Chart of Halif strata

Both that conclusion about the changes digital equipment brings to the discipline and the gradual movement by the Lahav Research Project to full use of digital equipment in doing archaeology are based on factors that characterize the field of study in general. The first of these is that excavators at ancient near eastern tell sites suffer from a wealth of data; for example, even the moderate-sized Tell Halif consists of some seventeen major occupation strata, one built atop another to a depth of more than six meters. Since all the depositions that make up the mound of Tell Halif resulted from human activity, a seven to thirteen acre site (size variations in different periods) will yield thousands of artifacts in a single six-week field-season. Even extracting from consideration the most common artifact at a tell site, the potsherd, which in our system is treated separately from other artifacts, nonetheless, the wealth and diversity of artifacts may be overwhelming to a recording and reporting system. Indeed, some older excavation reports do little more than indicate the number of artifacts of a given type with no further analyses presented or attempted. In the past, archaeologists–even the most responsible ones–have found it imposible to do more than to publish representative examples from the large numbers actually recovered.

A second factor–clearly related to the first–is that final reports in this branch of archaeology are often delayed by decades.

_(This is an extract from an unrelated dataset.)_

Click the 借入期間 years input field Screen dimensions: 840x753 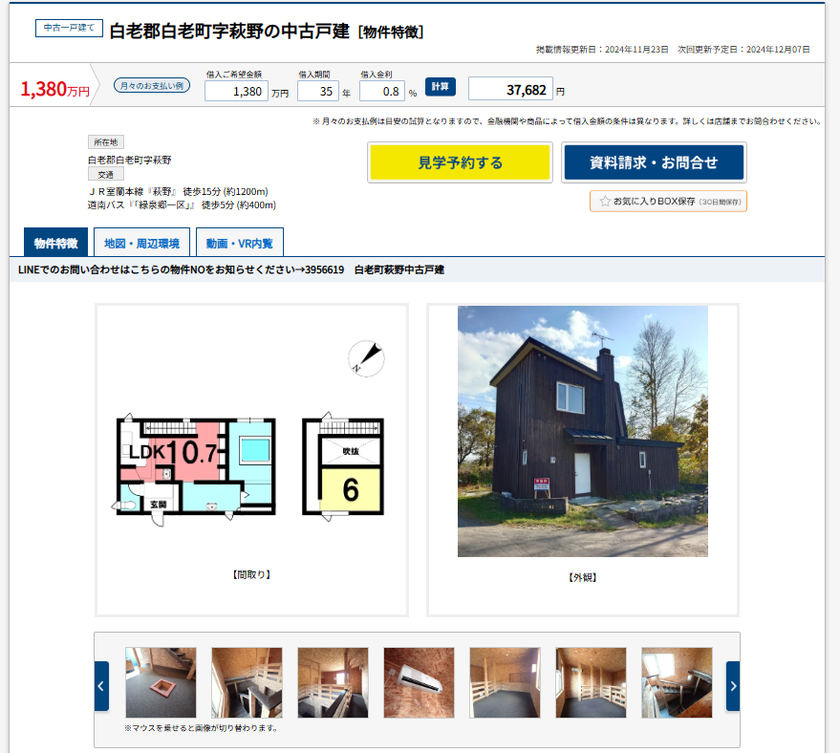click(x=318, y=91)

Indeed, it is not uncommon for twenty years or more to elapse between final excavation season and final publication. Often there are good reasons for the delays; time is needed to process materials in laboratory settings, and many project directors earn their wages not from archaeology directly but from teaching and administrative positions in universities. Yet, the delay in the availability of excavation data means that other scholars cannot make use of information critical to their work.

A third factor in our exploratory use (for archaeologists) of digital technology is that costs associated with standard means of publication prohibit even the best-intentioned archaeologist from displaying data in but the smallest or representative way. And the selections of materials to exhibit in monograph or journal will likely be those that are the "most interesting" or "rare," skewing unintentionally the depiction of the data towards those interesting or rare and away from the common. One of the unfortunate results of this limitation of print media is that the main body of collections remains essentially unavailable to scholars and to alternate interpretations.

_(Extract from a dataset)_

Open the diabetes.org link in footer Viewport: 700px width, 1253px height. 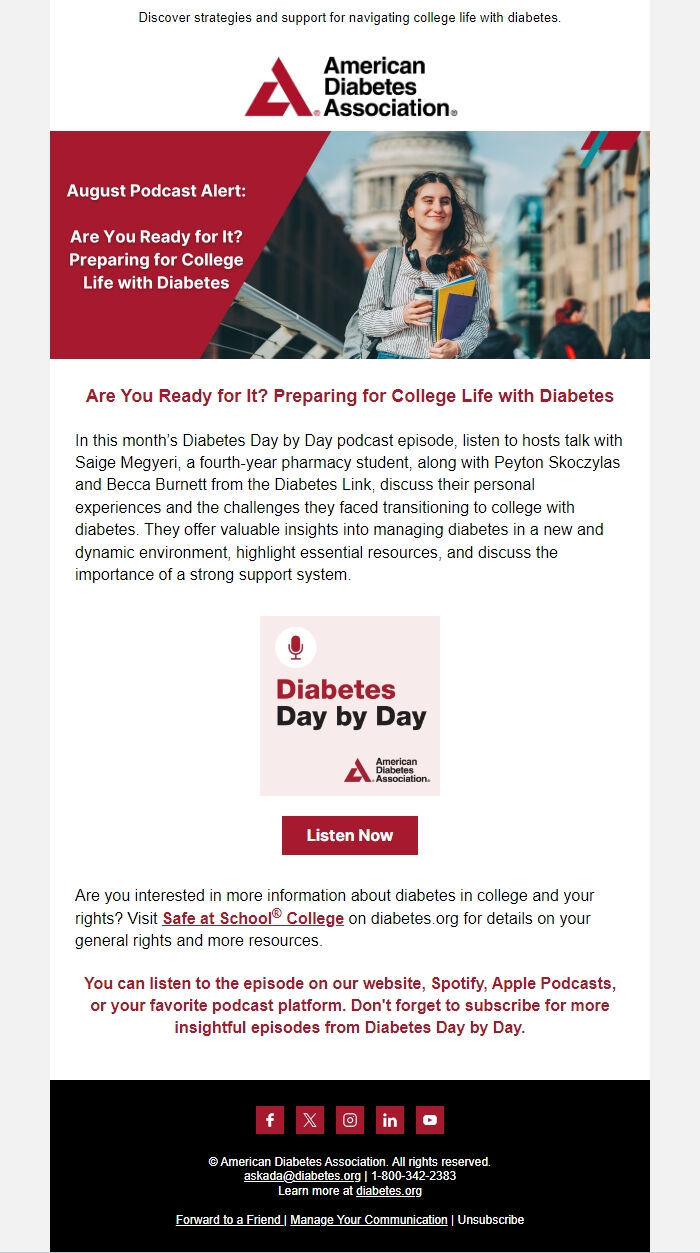(389, 1191)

Recognizing these factors the Lahav Research Project, first under the direction of Dr. Joe D. Seger, engaged in a type of experimental "pre-publication" of raw data via a website titled DigMaster. In the wake of the 1992 and 1993 seasons, in which some 545 artifacts of just one type (ceramic figurine) were recovered in Field IV, DigMaster was Tell Halif Field IV Aerial View created to allow the early display in graphic format of all of the data, not the figurines alone, from these two seasons. As a result some 1895 color photographs, 331 ink drawings, 85 QuickTime VR movies, 68 plans and soil profiles (sections), as well as summary reports for each of the fifteen 4 m. X 4 m. excavation units were placed on-line as early as 1995. While this effort does not represent "final publication" of the field data, it does make available all of our data in an early "pre-publication" stage. The DigMaster project successfully demonstrated that early distribution of data is possible and that it could be done in such a way that the resulting "database" was not skewed by selective publication schemes; we also concluded that early distribution or "pre-publication" of "raw" data is an obigation to the field of research. Nonetheless, we also came to see that the DigMaster "pre-publication" we employed was dictated by the fact that we, too, had not been prepared to manage successfully such a large number of artifacts; only "after the fact" did it occur to us that we had an obligation to make all of the data available and to do so early in the processes of analysis. That recognition led to the experimental season of 1999.

PART I. A Digital Season.

In the 1999 season, then, we determined to test the limits of the digital equipment and our newly devised recording system in a modest-sized field season, a "digital dig." Based on past experience and the numbers of finds during the 1992 and 1993 seasons, as well as on needs for additional stratigraphic and architectural information, we selected a few small segments to excavate in Fields I and IV. In doing so we planned to establish digital stations at several places on the tell in order to learn more about various strata. I had estimated that we would (in a shortened, four-week season) recover perhaps as many as 125 examples of the ceramic figurines in Field IV and as many as 100 other artifacts, such as flint blades, from Field I. We intended to have all artifacts processed (photographed, drawn, and described), all architectural drawings and profiles/sections inked and scanned, and a final field summary prepared by the end of the fifth week. In addition, our plans called for us to make regular postings of data, photos, and drawings on our website, so that experts not in the field could scrutinize and evaluate work as it appeared on daily postings.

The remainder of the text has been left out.